The falls are a smaller, lower-key alternative to the juggernaut of Niagara Falls, about an hour’s drive southeast. They’re visible from a platform that’s easily accessible from a close by parking lot.
Although Hamilton has long been known as Canada’s “steel city” because it’s home to a large manufacturing industry, natural attractions are becoming part of its revamped image.
Due to its position along the Niagara Escarpment, Hamilton abounds with waterfalls. City officials say it has “the highest number of waterfalls of any urban area of its size” — at least a hundred of them are scattered across the city, with varying degrees of accessibility.
Some, like Tew Falls and nearby Webster Falls have platforms for easy viewing, while others require a bit of a hike — though enthusiasts insist the views are worth it.
“For some reason, the waterfalls just fill me up,” says Jodi Voutour, who tries to make it out to some of Hamilton’s waterfalls at least twice a week. “They lift my spirits. There’s something cleansing and releasing about them.”
The 10-year resident of the city says she prefers the falls that are harder to access, though would-be hikers have to be careful not to slip and fall.
“People should continue to visit the waterfalls, but also respect the land and be aware of their footing so we don’t have as many injuries,” she says.
The city itself instructs visitors to stay away from the area right beside waterfalls, as they are typically near a very steep drop and the land can become unstable. It also advises that some areas are prone to flash flooding, while others have polluted water and aren’t suitable for swimming.

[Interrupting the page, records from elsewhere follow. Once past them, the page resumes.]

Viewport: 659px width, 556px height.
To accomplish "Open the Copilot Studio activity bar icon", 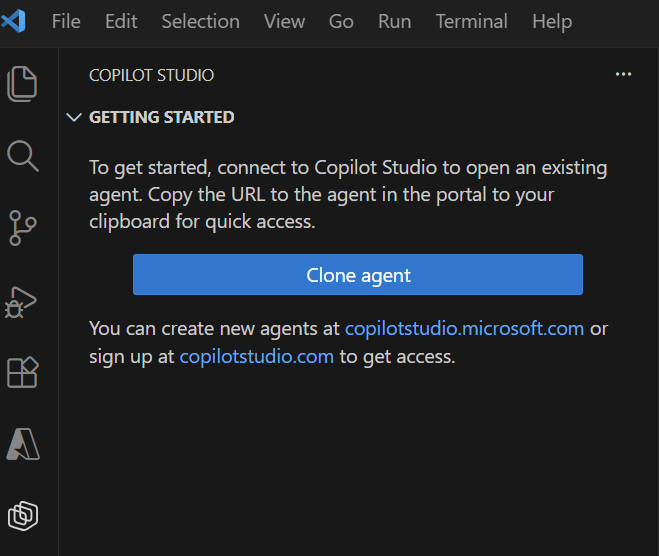I will tap(22, 515).
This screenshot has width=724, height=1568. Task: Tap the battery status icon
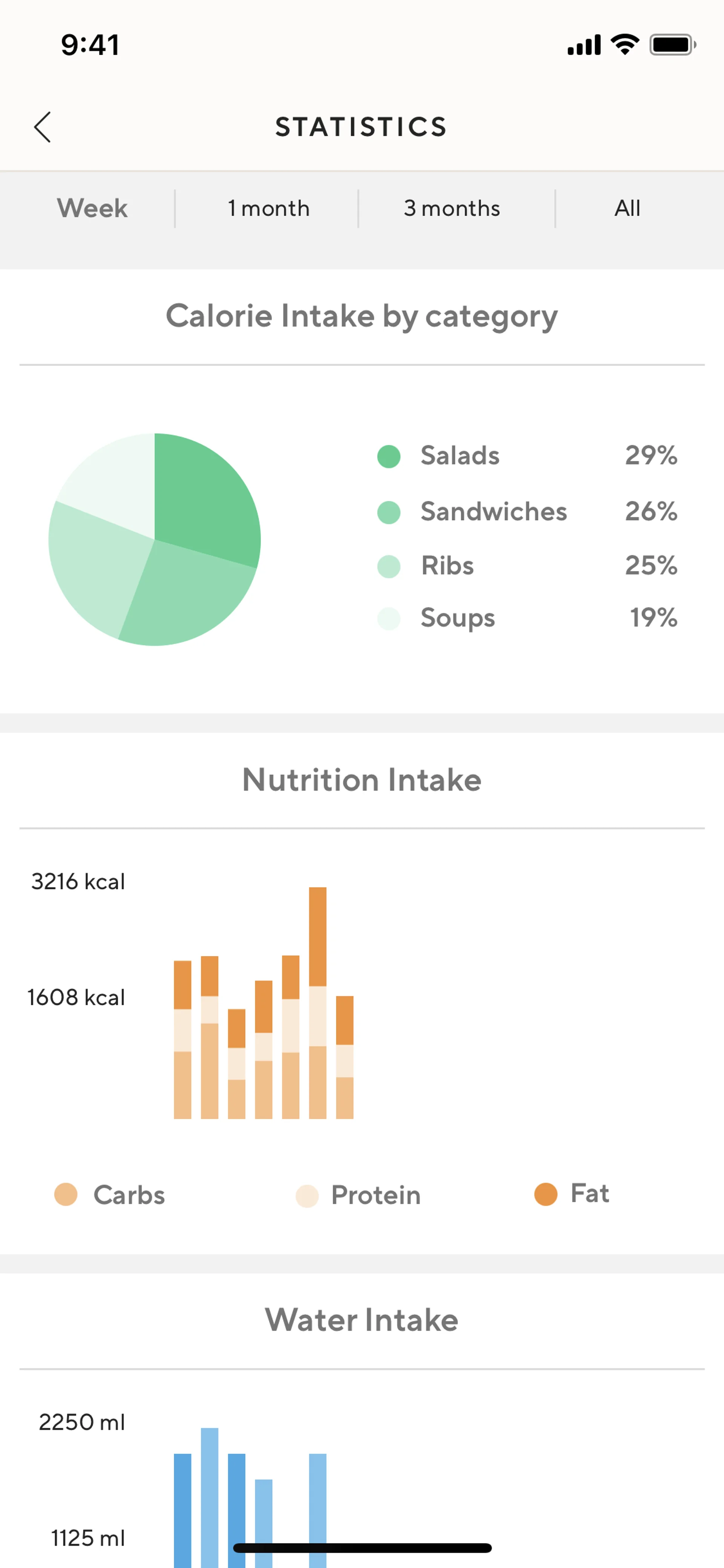coord(672,45)
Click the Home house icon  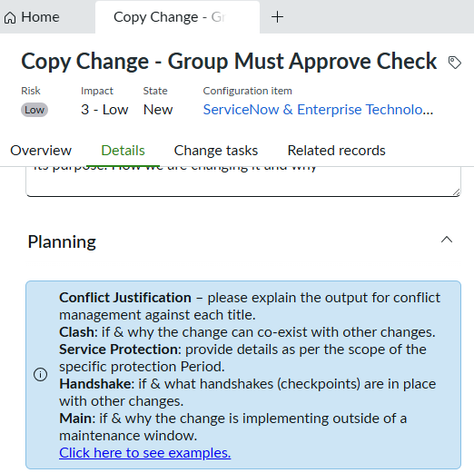pos(10,17)
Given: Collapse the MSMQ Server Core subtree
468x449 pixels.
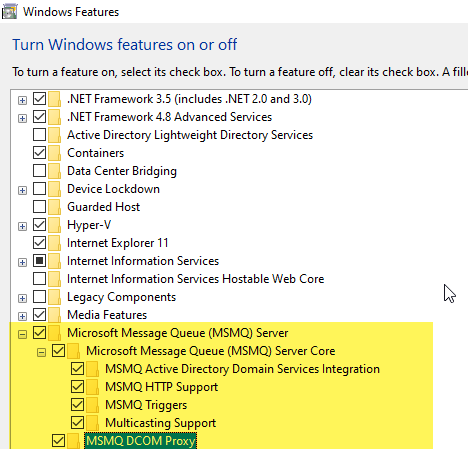Looking at the screenshot, I should point(41,352).
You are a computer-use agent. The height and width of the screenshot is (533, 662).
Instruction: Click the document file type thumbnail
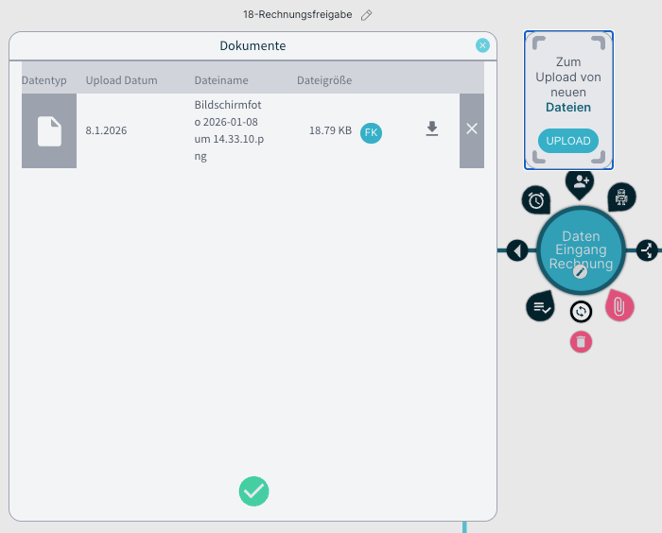[x=49, y=131]
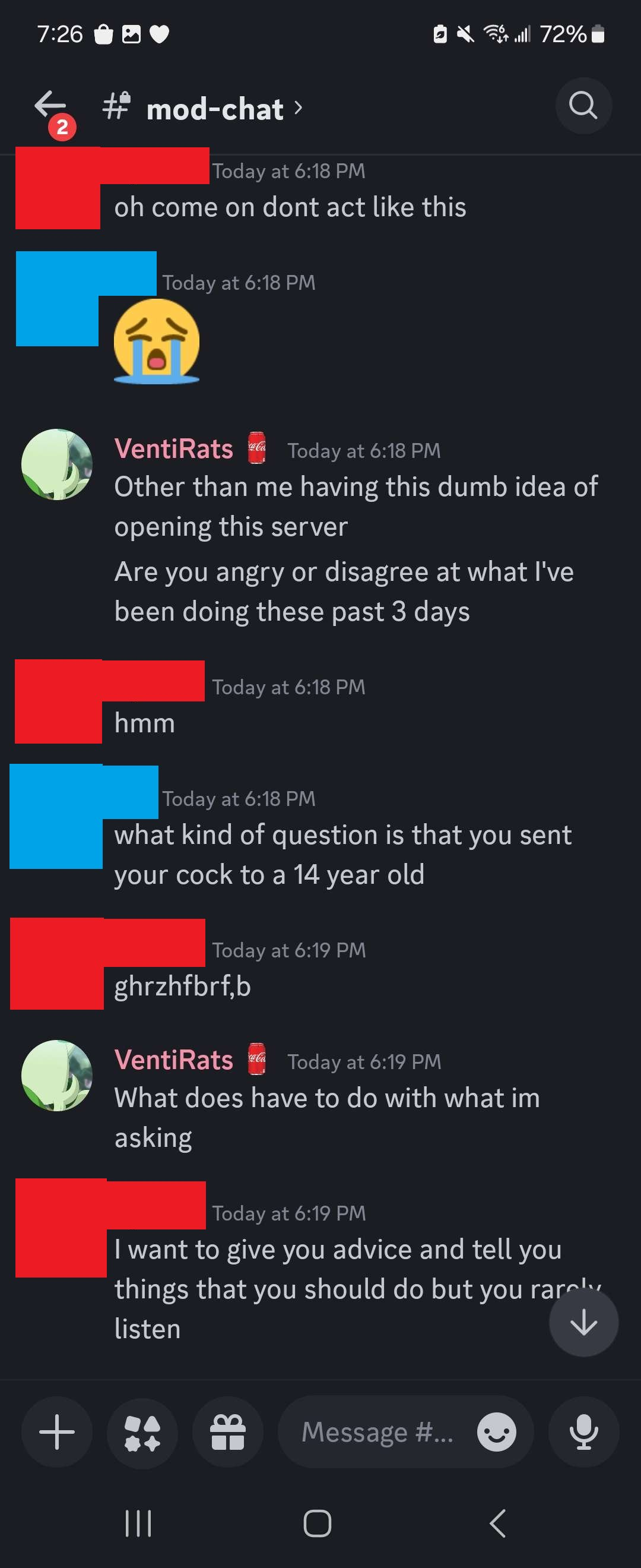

But the city also acknowledges the falls’ potential to draw visitors. In 2007, an official report ranked the waterfalls based on accessibility, visual appeal and “awe-factor.”
Tew Falls and Webster Falls placed first and second, respectively.
In the winter, the falls are an icy respite from the city. But after a few months, they’re surrounded by lush greenery.
It’s in stark contrast to the image Hamilton puts forth to the rest of the country.
“When people think of Hamilton, they think of dirty, industrial steel town, right? And actually, it’s so much more than industrial and dirt and grime,” Voutour says. “If you come to these waterfalls, there’s so many hidden beauties, you wouldn’t even think.”
“I know during the summer a lot of the waterfalls are so crowded, so overpopulated. I choose to go in the downtimes … early in the mornings or in the wintertime, when not as many people venture out,” Voutour says.
She and one of her friends regularly head to a waterfall early in the morning and bring along an MP3 player with a portable speaker, she says.
“We skip along and dance our little booties off,” she says with a laugh.